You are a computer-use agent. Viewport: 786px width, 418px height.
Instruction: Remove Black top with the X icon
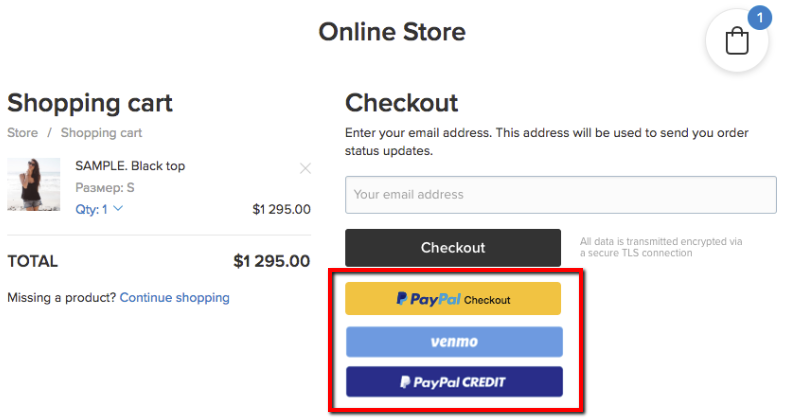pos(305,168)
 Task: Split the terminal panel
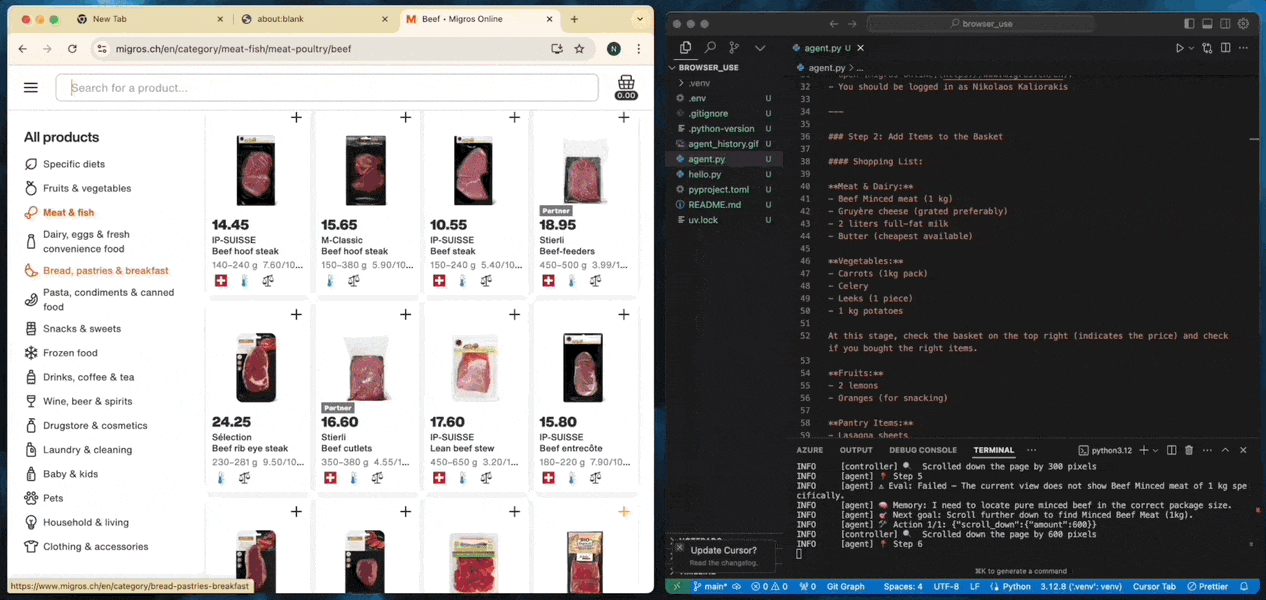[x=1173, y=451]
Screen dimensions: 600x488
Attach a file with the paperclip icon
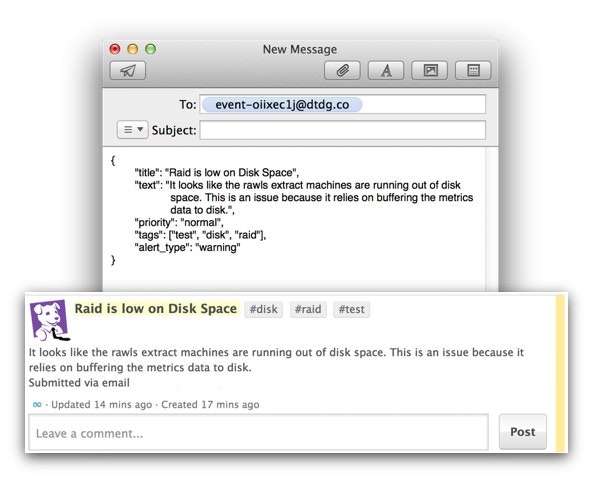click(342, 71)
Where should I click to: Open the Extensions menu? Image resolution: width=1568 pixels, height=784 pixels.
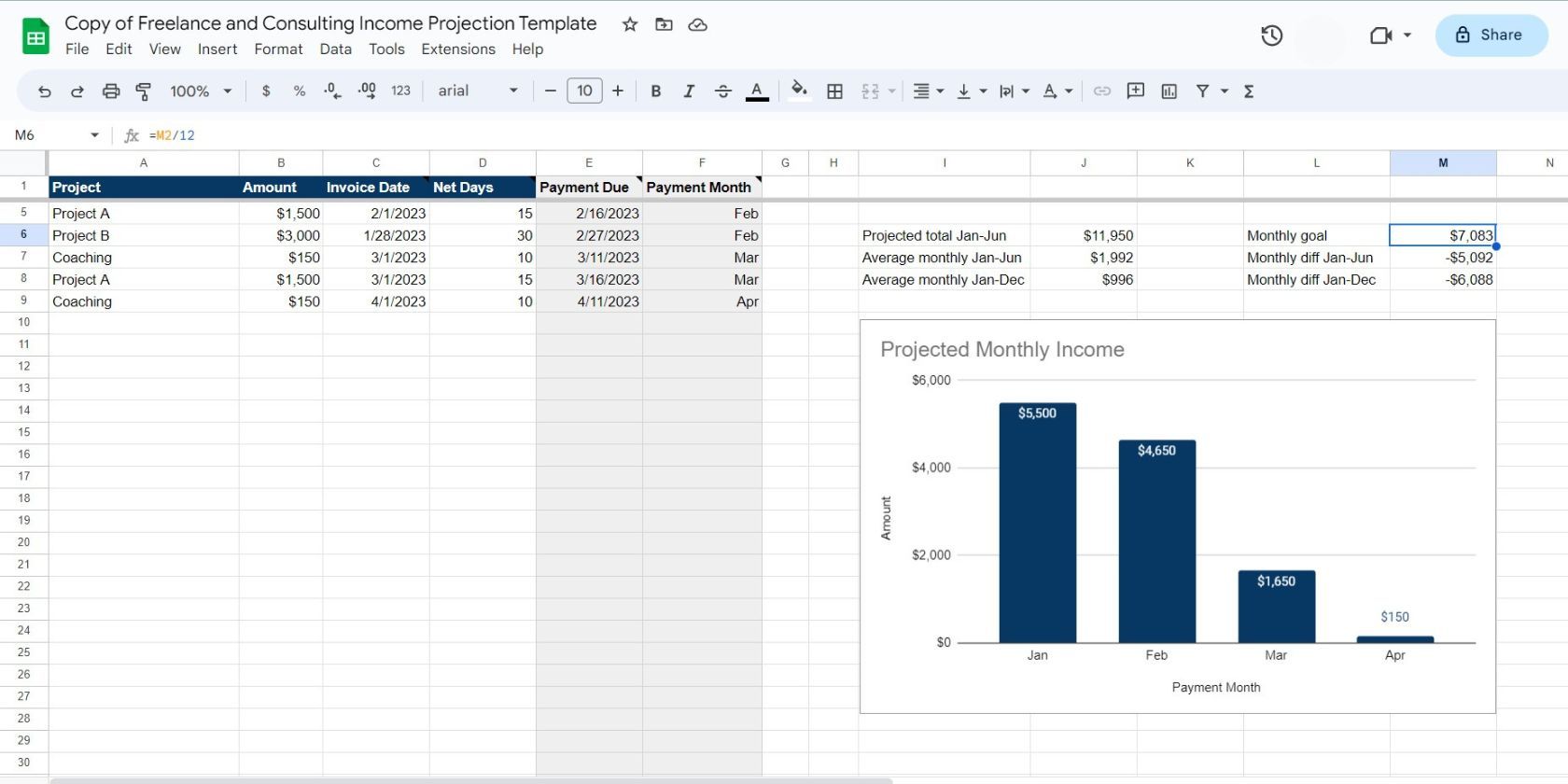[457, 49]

* * *

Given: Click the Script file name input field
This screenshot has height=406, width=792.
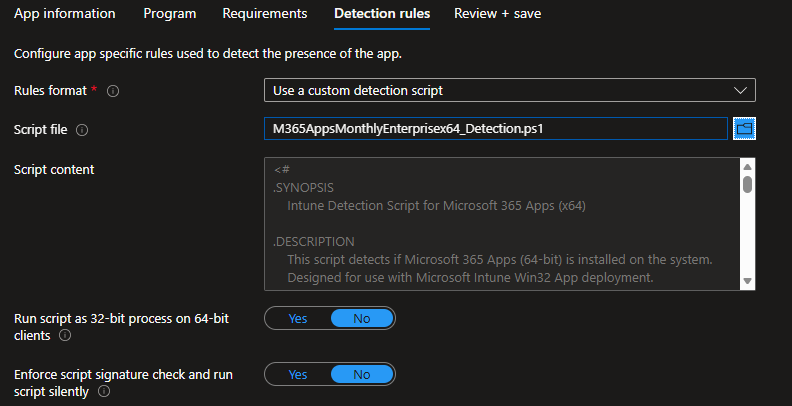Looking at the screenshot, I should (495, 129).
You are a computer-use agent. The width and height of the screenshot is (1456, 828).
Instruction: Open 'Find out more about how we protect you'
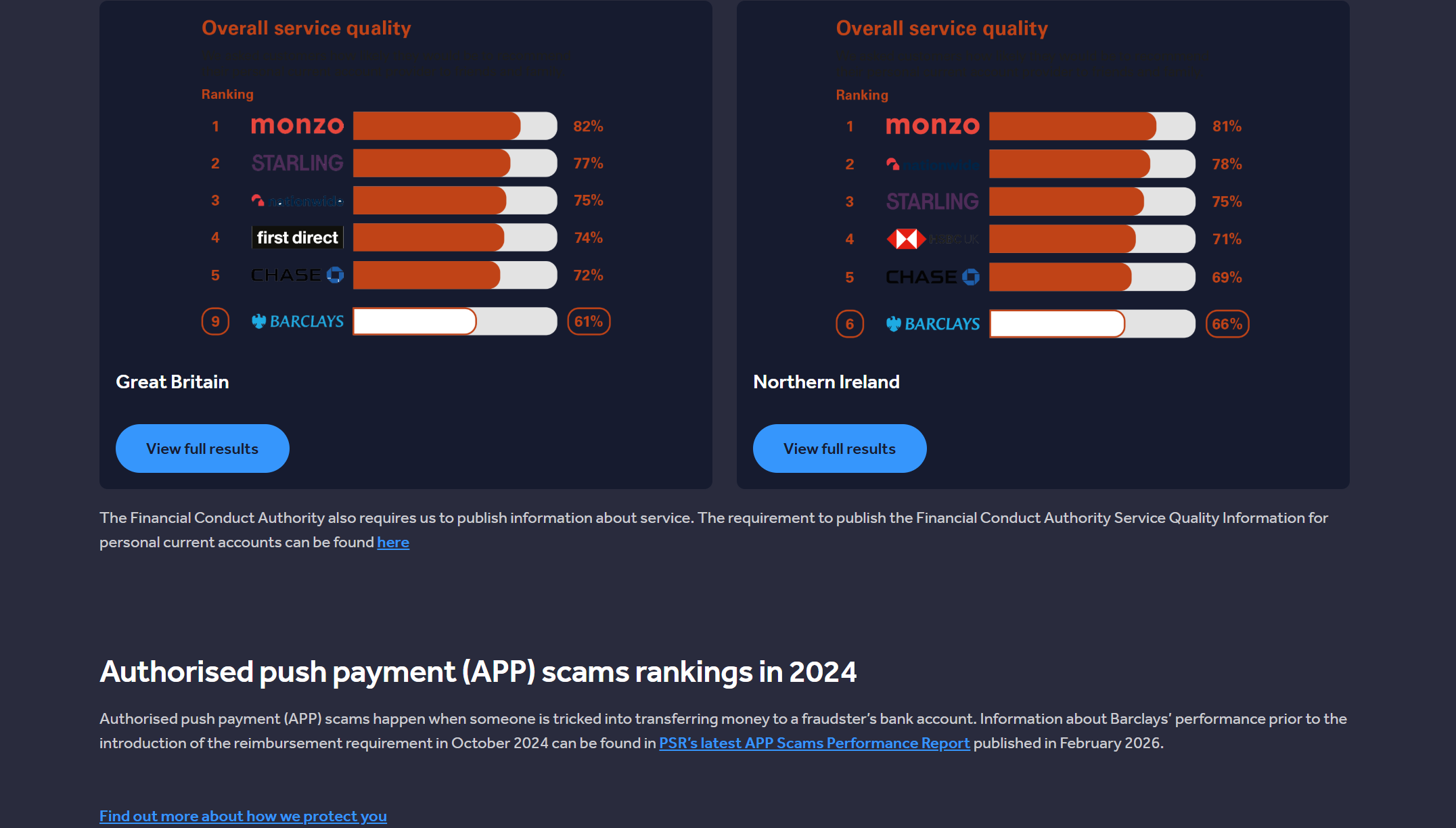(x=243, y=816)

• _WHAT IS NEEDED_
Rewrite the lines from the one holding "Given: Click the Script file name input field" through the one holding "(x=243, y=816)", inclusive, putting "text box" in place of "input field" and leaving everything else unchanged. Omit the pictures.

• _WRITTEN SOLUTION_
Given: Click the Script file name text box
This screenshot has height=406, width=792.
Looking at the screenshot, I should (495, 129).
You are a computer-use agent. The width and height of the screenshot is (1456, 828).
Instruction: Open 'Find out more about how we protect you'
(x=243, y=816)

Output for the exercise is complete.